Data records:
============================================================

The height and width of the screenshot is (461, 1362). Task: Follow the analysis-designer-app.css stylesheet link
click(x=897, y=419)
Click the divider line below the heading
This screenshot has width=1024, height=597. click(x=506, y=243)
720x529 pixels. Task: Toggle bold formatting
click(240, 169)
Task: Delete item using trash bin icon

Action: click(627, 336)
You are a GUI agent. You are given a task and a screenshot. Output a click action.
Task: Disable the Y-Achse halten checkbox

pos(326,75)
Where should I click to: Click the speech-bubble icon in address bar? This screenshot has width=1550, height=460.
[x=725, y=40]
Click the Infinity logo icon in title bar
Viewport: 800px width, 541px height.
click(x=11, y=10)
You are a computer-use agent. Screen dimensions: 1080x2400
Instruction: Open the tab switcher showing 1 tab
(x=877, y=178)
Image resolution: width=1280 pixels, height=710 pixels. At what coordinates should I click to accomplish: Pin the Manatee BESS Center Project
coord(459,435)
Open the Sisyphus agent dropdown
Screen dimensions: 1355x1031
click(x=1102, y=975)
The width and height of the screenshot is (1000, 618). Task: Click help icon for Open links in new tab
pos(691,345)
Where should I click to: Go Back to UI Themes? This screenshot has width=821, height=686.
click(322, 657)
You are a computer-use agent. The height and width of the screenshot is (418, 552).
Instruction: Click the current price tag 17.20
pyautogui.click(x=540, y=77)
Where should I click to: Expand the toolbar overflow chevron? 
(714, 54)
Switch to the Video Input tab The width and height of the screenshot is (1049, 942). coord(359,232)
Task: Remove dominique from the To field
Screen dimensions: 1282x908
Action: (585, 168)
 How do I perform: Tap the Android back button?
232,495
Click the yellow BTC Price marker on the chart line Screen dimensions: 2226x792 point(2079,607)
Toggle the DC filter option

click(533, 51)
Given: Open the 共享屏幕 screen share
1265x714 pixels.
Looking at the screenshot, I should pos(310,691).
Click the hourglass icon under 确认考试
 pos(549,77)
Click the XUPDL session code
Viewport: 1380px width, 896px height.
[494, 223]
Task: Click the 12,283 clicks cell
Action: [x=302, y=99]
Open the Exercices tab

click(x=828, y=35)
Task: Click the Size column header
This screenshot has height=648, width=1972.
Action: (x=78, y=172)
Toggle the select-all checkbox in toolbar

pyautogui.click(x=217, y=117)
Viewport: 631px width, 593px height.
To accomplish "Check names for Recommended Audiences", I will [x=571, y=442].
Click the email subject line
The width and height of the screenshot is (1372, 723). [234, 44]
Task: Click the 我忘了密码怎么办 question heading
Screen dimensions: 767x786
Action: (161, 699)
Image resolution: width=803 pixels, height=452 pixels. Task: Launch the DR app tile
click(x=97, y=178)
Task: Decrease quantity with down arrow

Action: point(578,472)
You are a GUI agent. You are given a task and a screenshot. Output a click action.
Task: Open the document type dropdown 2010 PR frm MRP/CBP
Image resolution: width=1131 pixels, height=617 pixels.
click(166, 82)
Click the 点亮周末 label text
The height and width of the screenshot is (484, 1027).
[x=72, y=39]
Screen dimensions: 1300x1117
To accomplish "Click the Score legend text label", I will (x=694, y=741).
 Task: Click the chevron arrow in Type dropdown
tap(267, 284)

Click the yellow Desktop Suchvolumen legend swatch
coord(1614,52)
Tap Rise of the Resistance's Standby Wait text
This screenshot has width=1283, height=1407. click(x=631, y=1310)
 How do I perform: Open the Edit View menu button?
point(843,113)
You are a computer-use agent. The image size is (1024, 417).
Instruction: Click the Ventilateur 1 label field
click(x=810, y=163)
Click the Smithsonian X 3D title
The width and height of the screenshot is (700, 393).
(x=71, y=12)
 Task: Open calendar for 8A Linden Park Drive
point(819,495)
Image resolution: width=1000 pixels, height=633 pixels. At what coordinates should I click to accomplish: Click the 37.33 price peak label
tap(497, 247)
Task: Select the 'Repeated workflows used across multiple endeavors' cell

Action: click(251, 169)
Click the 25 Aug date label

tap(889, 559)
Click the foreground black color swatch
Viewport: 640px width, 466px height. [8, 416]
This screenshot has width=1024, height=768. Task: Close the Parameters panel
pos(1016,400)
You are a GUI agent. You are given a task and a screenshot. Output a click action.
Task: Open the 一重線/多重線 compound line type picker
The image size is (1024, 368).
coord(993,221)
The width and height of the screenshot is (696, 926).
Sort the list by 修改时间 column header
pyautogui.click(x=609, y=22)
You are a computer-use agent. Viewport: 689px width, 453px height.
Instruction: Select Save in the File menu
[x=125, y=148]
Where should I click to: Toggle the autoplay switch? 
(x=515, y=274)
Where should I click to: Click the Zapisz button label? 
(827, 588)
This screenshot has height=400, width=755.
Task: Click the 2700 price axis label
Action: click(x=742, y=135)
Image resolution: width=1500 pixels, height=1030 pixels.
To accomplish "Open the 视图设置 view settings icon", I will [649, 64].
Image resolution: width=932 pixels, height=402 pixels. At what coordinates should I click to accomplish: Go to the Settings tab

============================================================

WHAT THE EXERCISE ASKS
For every line above that has "agent" in it, copy the line.

RESPONSE AREA
You are a GUI agent. You are given a task and a screenshot. Output a click action.
You are a computer-use agent. Screen dimensions: 1080x2400
Open the Sisyphus agent dropdown
You are a computer-use agent. The height and width of the screenshot is (418, 552).
You are a GUI agent. You are given a task and a screenshot. Output a click action.
You are a computer-use agent. The image size is (1024, 417).
You are a GUI agent. You are given a task and a screenshot. Output a click action.
You are a computer-use agent. Viewport: 689px width, 453px height.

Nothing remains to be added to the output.